Black Bear Crossing homeowners began asking for help from the state in the mid-1990s, Steiner said. He and his family moved to the community in 2006. Steiner estimates the bridge, built in the mid 1960s, floods six or seven times a year and each event lasts about three days.
Steiner admitted he did not foresee the problem, but also wasn't warned by the home's previous owner.
"I was foolish," Steiner said. "I realized it was a private bridge ... People just don't own bridges. Usually the state has some involvement."
While the road remains under private ownership and maintenance, the community does see visitors travel the road and cross the bridge to gain access to the river for boating, Steiner said.
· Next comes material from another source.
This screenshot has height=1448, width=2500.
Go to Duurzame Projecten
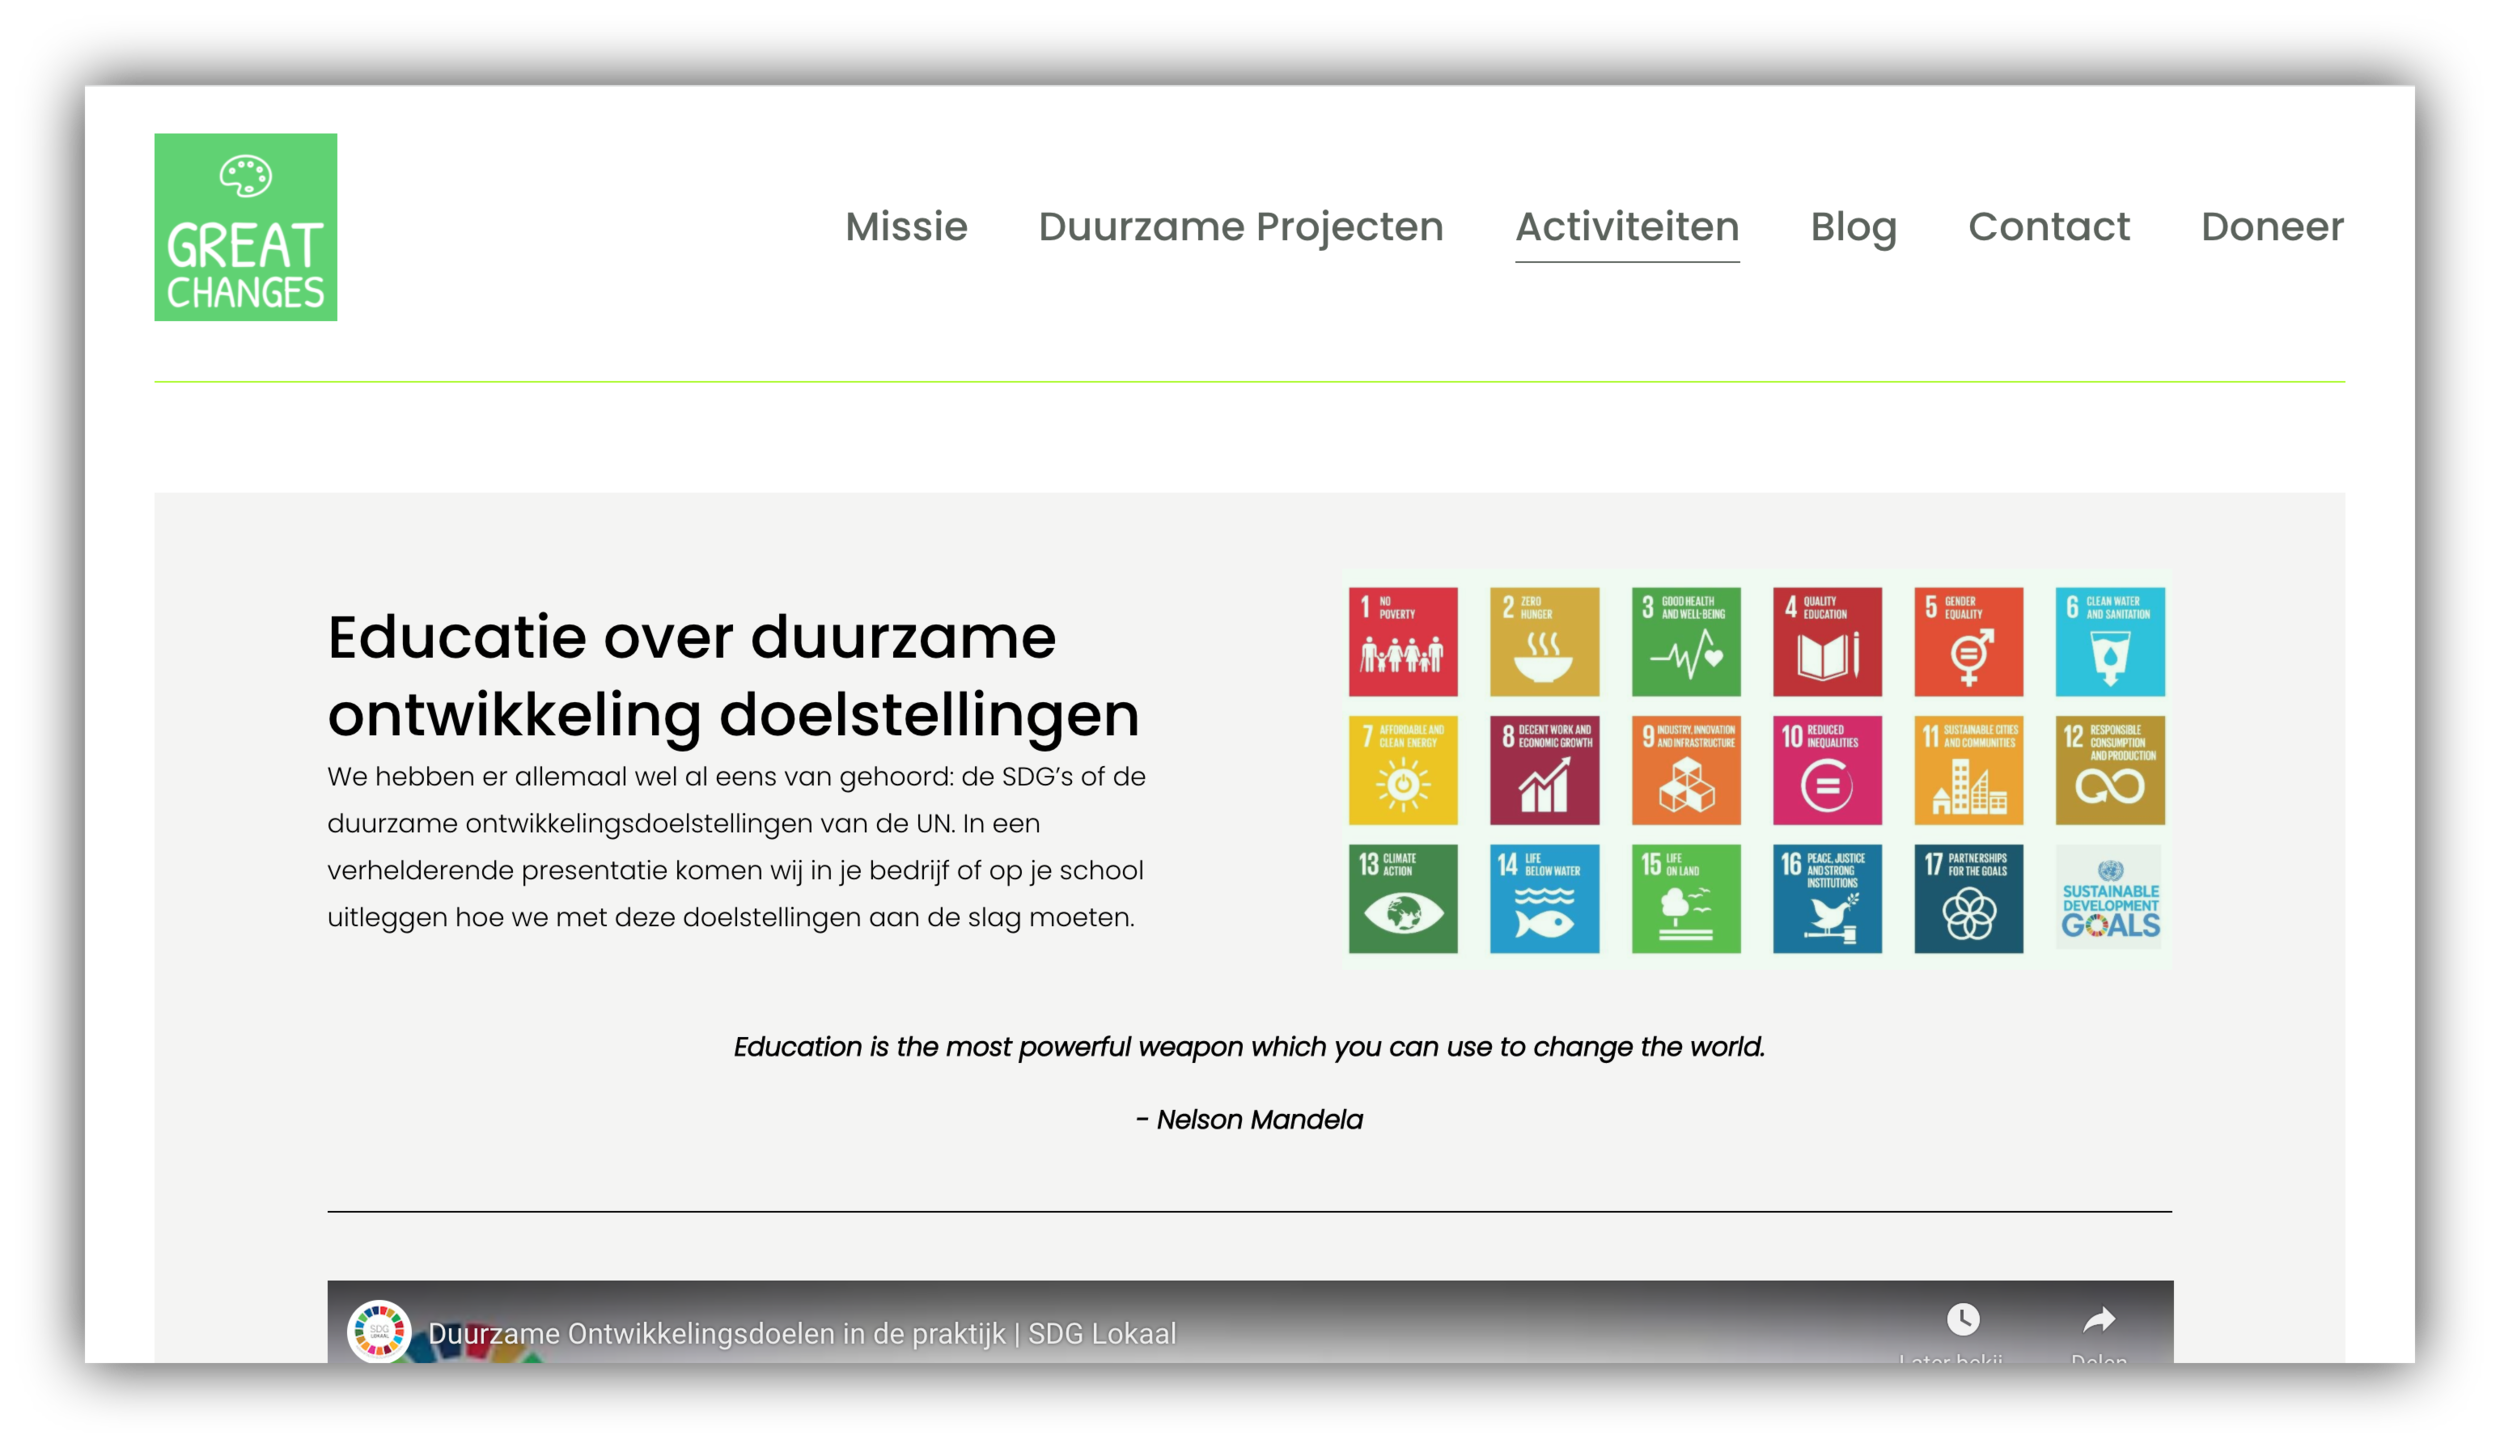[x=1240, y=227]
"People don't abide by the signs," Steiner said. "There's no enforcement."
Black Bear Crossing consists of 119 lots, 45 of which contain homes with 18 serving as permanent residences. The bridge spans approximately 335 feet from where state maintenance of Bear Paw Road ends.
VDOT would need to build a two-lane bridge for the community because of the potential construction of more homes there.
VDOT already plans to replace the one-lane, low-water bridge on Headley Road that lies 1.3 miles upstream from Black Bear Crossing in 2016 at a cost of about $2 million. The state-maintained Headley Road serves one permanent resident and 8-10 cabins before it reaches a dead end.
Steiner questioned why the nearby bridge on Headley Road, which serves far fewer residents, is under the state system. Steiner has suggested that the state relocate Headley Road and the bridge replacement to a point halfway between the two routes as allowed under Virginia code.
VDOT officials advised that the river is wider at the proposed site and would require a longer bridge. The agency would need to build about 0.6 of a mile of secondary road to connect the new bridge to the existing Headley Road. VDOT would need land from at least four property owners as right-of-way.